SET TASK
Copy out all of the rows below, changing every "Locate an element" to "Find an element" and leaving everything else as it is.

PROVIDED DATA
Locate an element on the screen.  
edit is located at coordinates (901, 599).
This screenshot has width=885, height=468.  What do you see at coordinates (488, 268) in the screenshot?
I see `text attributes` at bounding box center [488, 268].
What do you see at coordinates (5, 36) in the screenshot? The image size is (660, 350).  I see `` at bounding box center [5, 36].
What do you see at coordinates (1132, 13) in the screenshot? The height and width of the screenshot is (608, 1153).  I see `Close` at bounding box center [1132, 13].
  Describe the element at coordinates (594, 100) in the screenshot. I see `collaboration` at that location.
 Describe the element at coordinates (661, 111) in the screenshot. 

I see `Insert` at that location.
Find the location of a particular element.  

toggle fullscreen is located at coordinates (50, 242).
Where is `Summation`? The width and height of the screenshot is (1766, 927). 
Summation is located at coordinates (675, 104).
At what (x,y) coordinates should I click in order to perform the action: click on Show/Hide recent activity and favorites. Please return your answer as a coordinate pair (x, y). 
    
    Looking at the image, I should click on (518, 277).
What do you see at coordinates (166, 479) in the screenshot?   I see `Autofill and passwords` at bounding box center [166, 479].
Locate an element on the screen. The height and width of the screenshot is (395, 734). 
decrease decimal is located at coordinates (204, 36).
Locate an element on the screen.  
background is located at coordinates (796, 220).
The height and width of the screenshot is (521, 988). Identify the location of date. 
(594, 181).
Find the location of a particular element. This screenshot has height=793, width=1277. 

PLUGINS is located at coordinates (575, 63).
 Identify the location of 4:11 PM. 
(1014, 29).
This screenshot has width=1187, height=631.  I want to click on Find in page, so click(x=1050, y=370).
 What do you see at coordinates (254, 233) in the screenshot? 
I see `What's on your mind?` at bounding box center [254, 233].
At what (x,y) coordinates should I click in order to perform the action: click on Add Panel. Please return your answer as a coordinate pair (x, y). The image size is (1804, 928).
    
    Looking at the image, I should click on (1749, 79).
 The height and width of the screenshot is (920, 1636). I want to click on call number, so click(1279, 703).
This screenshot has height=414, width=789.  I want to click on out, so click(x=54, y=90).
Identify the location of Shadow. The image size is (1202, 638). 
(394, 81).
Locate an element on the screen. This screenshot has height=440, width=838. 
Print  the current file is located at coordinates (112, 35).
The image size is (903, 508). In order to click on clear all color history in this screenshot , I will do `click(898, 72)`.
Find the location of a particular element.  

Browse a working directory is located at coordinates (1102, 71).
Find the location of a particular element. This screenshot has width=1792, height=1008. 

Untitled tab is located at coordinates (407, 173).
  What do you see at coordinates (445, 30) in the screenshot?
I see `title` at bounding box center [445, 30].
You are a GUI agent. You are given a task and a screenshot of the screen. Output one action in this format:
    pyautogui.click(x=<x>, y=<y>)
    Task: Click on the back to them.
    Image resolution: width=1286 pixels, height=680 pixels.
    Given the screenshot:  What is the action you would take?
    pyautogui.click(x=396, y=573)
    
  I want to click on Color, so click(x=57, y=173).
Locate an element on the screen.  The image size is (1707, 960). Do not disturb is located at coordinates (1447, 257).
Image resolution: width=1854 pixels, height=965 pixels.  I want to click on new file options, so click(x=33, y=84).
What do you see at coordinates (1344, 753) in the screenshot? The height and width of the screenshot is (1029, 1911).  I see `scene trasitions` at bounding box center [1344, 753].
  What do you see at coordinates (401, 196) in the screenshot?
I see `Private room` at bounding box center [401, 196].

ANSWER TO THE EXERCISE
Find an element on the screen.  
edit is located at coordinates (901, 599).
This screenshot has width=885, height=468.  What do you see at coordinates (488, 268) in the screenshot?
I see `text attributes` at bounding box center [488, 268].
What do you see at coordinates (5, 36) in the screenshot? The image size is (660, 350).  I see `` at bounding box center [5, 36].
What do you see at coordinates (1132, 13) in the screenshot? The height and width of the screenshot is (608, 1153).  I see `Close` at bounding box center [1132, 13].
  Describe the element at coordinates (594, 100) in the screenshot. I see `collaboration` at that location.
 Describe the element at coordinates (661, 111) in the screenshot. 

I see `Insert` at that location.
Find the location of a particular element.  

toggle fullscreen is located at coordinates (50, 242).
Where is `Summation`? The width and height of the screenshot is (1766, 927). 
Summation is located at coordinates (675, 104).
At what (x,y) coordinates should I click in order to perform the action: click on Show/Hide recent activity and favorites. Please return your answer as a coordinate pair (x, y). 
    
    Looking at the image, I should click on (518, 277).
What do you see at coordinates (166, 479) in the screenshot?   I see `Autofill and passwords` at bounding box center [166, 479].
Find an element on the screen. The height and width of the screenshot is (395, 734). 
decrease decimal is located at coordinates (204, 36).
Find an element on the screen.  
background is located at coordinates (796, 220).
The height and width of the screenshot is (521, 988). Identify the location of date. 
(594, 181).
Find the location of a particular element. This screenshot has height=793, width=1277. 

PLUGINS is located at coordinates (575, 63).
 Identify the location of 4:11 PM. 
(1014, 29).
This screenshot has width=1187, height=631.  I want to click on Find in page, so click(x=1050, y=370).
 What do you see at coordinates (254, 233) in the screenshot? 
I see `What's on your mind?` at bounding box center [254, 233].
At what (x,y) coordinates should I click in order to perform the action: click on Add Panel. Please return your answer as a coordinate pair (x, y). The image size is (1804, 928).
    
    Looking at the image, I should click on (1749, 79).
 The height and width of the screenshot is (920, 1636). I want to click on call number, so click(1279, 703).
This screenshot has height=414, width=789.  I want to click on out, so click(x=54, y=90).
Identify the location of Shadow. The image size is (1202, 638). 
(394, 81).
Find an element on the screen. This screenshot has height=440, width=838. 
Print  the current file is located at coordinates (112, 35).
The image size is (903, 508). In order to click on clear all color history in this screenshot , I will do `click(898, 72)`.
Find the location of a particular element.  

Browse a working directory is located at coordinates (1102, 71).
Find the location of a particular element. This screenshot has width=1792, height=1008. 

Untitled tab is located at coordinates (407, 173).
  What do you see at coordinates (445, 30) in the screenshot?
I see `title` at bounding box center [445, 30].
You are a GUI agent. You are given a task and a screenshot of the screen. Output one action in this format:
    pyautogui.click(x=<x>, y=<y>)
    Task: Click on the back to them.
    Image resolution: width=1286 pixels, height=680 pixels.
    Given the screenshot:  What is the action you would take?
    pyautogui.click(x=396, y=573)
    
  I want to click on Color, so click(x=57, y=173).
Find an element on the screen.  The image size is (1707, 960). Do not disturb is located at coordinates (1447, 257).
Image resolution: width=1854 pixels, height=965 pixels.  I want to click on new file options, so click(x=33, y=84).
What do you see at coordinates (1344, 753) in the screenshot? The height and width of the screenshot is (1029, 1911).  I see `scene trasitions` at bounding box center [1344, 753].
  What do you see at coordinates (401, 196) in the screenshot?
I see `Private room` at bounding box center [401, 196].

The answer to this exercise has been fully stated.